--- MATERIAL PROVIDED ---
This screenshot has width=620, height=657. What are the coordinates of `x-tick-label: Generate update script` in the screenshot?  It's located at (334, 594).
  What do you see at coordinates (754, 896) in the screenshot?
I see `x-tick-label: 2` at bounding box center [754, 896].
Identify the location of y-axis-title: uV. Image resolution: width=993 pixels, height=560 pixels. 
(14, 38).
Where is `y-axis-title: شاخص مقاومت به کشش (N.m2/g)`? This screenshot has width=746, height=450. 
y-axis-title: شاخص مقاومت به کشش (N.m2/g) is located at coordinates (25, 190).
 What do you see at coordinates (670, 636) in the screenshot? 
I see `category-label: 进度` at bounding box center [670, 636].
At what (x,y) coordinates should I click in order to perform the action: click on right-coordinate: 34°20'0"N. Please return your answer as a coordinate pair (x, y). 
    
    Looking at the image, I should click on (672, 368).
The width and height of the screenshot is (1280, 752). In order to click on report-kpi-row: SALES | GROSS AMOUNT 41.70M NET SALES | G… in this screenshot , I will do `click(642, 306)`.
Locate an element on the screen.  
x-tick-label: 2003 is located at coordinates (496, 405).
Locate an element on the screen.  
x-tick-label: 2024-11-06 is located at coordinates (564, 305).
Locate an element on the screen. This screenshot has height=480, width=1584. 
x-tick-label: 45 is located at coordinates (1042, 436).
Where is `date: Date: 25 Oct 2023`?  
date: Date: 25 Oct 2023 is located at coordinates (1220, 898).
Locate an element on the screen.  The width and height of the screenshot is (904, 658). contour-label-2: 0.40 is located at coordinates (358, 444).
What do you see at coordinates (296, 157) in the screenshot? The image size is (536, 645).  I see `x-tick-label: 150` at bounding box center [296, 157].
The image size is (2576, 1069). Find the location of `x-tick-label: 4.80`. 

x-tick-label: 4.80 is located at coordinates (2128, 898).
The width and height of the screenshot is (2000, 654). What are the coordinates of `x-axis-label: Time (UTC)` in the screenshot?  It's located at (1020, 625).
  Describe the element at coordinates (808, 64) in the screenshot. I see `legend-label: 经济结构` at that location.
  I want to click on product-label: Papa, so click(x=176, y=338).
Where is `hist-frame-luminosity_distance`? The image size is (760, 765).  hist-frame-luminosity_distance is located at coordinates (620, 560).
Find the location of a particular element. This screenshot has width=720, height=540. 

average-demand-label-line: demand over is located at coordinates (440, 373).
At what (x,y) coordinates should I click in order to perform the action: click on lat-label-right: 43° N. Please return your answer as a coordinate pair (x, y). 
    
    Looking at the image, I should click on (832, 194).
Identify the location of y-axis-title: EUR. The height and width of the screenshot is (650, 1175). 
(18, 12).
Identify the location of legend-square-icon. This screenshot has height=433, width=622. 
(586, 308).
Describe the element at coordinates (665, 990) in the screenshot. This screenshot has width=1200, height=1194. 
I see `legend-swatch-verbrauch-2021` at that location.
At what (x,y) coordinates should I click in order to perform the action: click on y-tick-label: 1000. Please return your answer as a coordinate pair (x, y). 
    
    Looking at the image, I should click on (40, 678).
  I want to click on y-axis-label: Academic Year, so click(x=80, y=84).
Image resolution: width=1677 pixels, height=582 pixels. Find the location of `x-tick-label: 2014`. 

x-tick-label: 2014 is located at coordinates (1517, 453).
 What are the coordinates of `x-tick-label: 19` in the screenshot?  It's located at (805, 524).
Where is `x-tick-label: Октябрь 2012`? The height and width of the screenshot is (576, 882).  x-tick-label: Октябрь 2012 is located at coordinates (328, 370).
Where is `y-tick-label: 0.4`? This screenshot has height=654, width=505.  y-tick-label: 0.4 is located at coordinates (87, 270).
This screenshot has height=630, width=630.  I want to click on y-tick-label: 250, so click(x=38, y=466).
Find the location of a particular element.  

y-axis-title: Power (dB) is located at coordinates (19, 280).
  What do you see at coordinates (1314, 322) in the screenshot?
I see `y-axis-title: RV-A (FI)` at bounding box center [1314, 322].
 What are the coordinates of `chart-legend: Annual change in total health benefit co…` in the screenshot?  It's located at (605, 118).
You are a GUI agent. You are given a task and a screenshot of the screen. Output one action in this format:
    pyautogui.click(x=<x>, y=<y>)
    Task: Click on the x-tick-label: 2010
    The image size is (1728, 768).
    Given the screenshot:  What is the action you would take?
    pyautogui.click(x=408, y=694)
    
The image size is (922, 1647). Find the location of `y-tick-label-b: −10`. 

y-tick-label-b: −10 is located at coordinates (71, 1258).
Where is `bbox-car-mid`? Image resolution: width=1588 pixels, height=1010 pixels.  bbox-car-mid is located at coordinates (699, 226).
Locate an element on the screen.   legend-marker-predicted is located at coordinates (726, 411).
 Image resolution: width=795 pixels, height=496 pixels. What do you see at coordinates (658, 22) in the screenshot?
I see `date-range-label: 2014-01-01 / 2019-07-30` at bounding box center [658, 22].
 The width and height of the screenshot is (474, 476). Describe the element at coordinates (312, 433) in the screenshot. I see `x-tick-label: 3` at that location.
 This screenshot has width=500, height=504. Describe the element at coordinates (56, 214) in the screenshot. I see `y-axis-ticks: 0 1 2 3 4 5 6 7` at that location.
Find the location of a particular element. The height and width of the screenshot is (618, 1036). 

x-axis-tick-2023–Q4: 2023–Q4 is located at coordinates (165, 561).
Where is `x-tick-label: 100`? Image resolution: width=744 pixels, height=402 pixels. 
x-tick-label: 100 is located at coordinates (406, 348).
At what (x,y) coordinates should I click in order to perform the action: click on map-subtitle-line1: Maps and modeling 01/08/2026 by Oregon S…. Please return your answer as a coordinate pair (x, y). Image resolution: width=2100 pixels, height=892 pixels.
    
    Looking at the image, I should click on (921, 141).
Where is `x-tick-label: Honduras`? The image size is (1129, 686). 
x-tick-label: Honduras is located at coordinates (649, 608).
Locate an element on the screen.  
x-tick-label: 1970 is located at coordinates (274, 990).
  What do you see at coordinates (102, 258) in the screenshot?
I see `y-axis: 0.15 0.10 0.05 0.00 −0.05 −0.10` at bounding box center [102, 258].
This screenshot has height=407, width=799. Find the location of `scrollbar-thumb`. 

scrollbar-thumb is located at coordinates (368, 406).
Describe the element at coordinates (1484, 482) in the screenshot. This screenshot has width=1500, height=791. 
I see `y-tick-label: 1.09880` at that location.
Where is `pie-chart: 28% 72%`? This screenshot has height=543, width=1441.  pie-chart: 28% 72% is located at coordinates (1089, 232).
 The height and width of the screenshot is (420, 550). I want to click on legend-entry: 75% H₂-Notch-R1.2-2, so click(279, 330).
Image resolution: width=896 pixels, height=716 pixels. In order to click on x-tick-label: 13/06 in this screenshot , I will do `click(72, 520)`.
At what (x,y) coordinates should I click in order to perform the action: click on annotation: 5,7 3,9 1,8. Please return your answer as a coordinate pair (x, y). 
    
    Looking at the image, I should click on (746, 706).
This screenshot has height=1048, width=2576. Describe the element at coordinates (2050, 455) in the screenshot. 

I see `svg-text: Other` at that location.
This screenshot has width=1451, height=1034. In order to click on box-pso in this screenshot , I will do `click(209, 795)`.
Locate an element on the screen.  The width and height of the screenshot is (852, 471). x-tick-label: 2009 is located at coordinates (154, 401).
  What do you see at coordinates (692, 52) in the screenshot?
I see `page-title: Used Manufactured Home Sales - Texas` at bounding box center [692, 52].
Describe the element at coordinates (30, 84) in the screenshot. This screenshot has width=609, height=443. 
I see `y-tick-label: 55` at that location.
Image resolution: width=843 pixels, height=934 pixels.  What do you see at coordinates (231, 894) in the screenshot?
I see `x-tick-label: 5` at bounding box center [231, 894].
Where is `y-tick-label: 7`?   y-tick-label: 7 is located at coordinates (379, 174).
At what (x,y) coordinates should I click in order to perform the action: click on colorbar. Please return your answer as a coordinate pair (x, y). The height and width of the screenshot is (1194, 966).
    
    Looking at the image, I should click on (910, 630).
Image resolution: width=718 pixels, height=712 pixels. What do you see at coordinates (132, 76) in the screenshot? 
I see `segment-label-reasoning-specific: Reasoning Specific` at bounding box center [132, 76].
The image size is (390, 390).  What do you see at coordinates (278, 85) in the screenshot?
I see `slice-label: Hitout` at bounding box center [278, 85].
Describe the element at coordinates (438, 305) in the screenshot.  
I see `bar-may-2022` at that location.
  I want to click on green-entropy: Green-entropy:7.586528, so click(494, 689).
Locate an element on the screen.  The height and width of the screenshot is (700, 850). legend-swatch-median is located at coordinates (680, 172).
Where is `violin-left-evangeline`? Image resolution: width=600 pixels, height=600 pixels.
---
WHAT YOU HAVE TO DO :: Switch "screen" to "page" in the part of the records that opens with the line containing "is (1129, 686)." and closes with the line containing "x-tick-label: 1970 is". Give back only those lines, with everything else left the same.

SOLUTION TO THE PROBLEM ::
Where is `x-tick-label: Honduras`? The image size is (1129, 686). 
x-tick-label: Honduras is located at coordinates (649, 608).
Locate an element on the page.  
x-tick-label: 1970 is located at coordinates (274, 990).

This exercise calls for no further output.